Theater News

Broadway's Bryce Pinkham and Lucas Caleb Rooney Find a Home for Their Nonprofit Zara Aina

The organization serves at-risk children in Madagascar.

Tony nominee Bryce Pinkham founded his nonprofit organization Zara Aina with fellow actor Lucas Caleb Rooney in 2012.
Tony nominee Bryce Pinkham founded his nonprofit organization Zara Aina with fellow actor Lucas Caleb Rooney in 2012.
(© David Gordon)

Broadway actors Bryce Pinkham (A Gentleman's Guide to Love and Murder) and Lucas Caleb Rooney (Doctor Faustus) have found a home for their nonprofit organization, Zara Aina, in Madagascar.

Pinkham and Rooney cofounded Zara Aina in order to help empower at-risk children in Madagascar through theatrical story-telling techniques and performance, as well as to provide them with medical and educational assistance.

The new space, to be called Zara Aina @ the ViMa Center for Kids, is being funded by the local Malagasy real estate company Vision Madagascar (ViMa) Group, which will pay the rent on the space for the first full year of use.

"We are overjoyed to find this semi-permanent space as we search for land to build a fully equipped center to serve more children," said Rooney.

The center will offer classroom spaces, a performance theater, offices, and a kitchen facility. The children, who are part of the Zara Aina theater company, will also receive medical visits at the center. Acting, English, and art classes will also be provided to three classes of up to 45 children, over a rolling three-year curriculum period. Classes will be lead, primarily, by a five-person Malagasy staff.

"This partnership with ViMa marks an important milestone in Zara Aina’s mission to create a self sustaining local center for children in Antananarivo," said Pinkham. "ViMa founder Zouzar Bouka is a visionary and philanthropist, we are proud to be partnering with him and ViMa."

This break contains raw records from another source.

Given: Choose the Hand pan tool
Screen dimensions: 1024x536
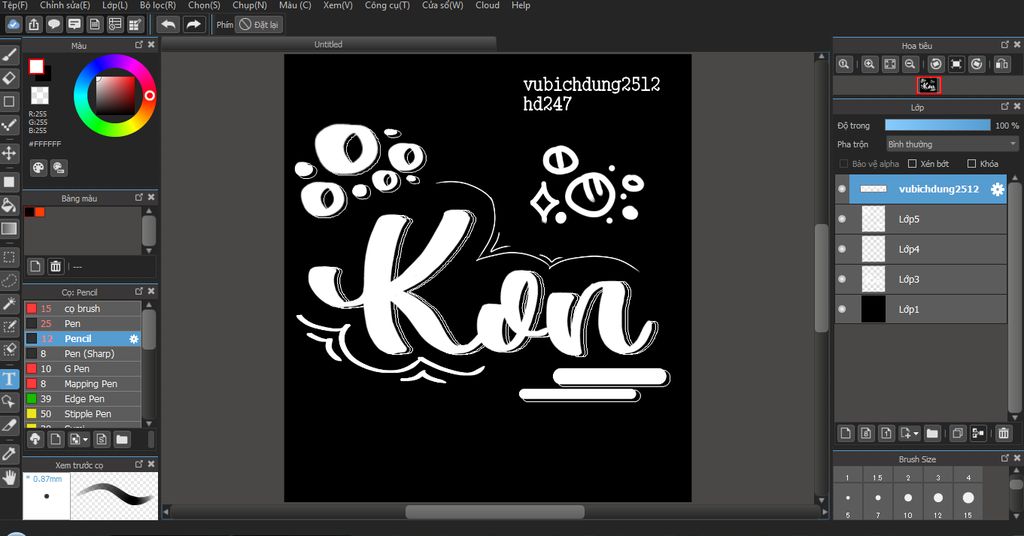Looking at the screenshot, I should tap(9, 478).
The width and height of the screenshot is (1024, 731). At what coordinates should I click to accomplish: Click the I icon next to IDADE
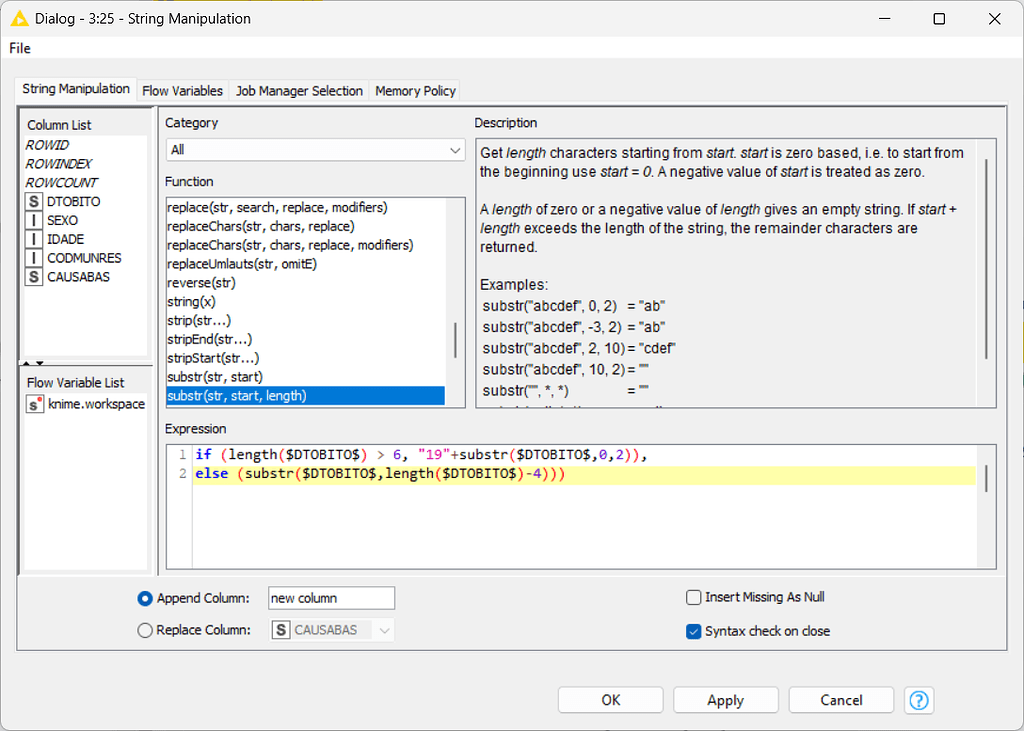pyautogui.click(x=35, y=239)
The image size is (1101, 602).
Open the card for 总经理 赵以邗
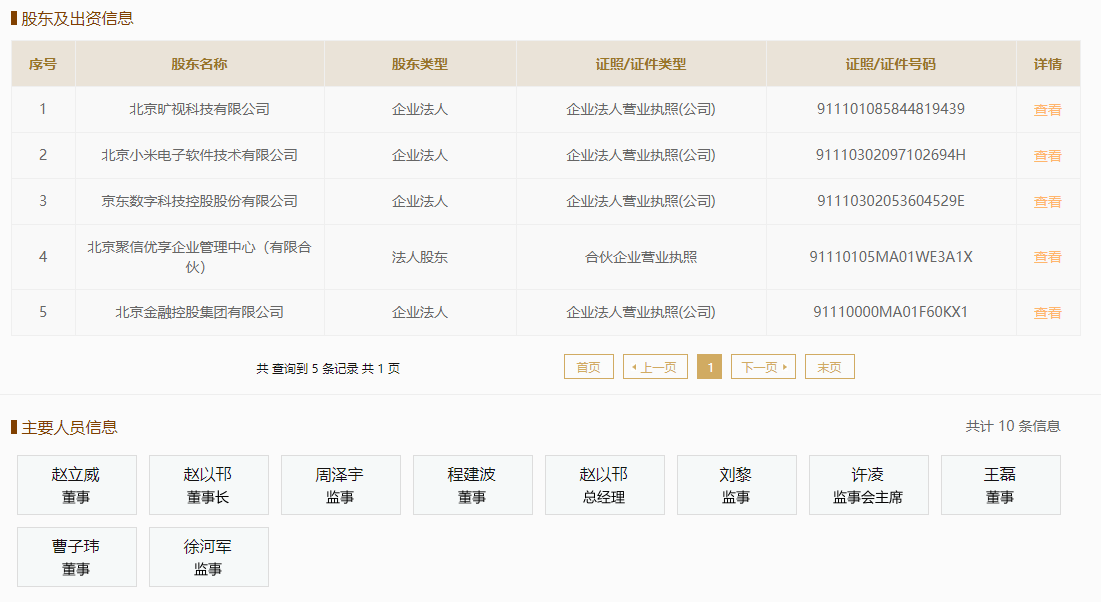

Pinkham and Rooney launched Zara Aina in 2012. The following year, the actors took 12 American artists to the country to help build a traveling theater show with a group of 14 at-risk Malagasy kids. The show was based on a well-known Malagasy folk tale and incorporated some of the same "clowning" techniques that Rooney and Pinkham teach at NYU and other American universities.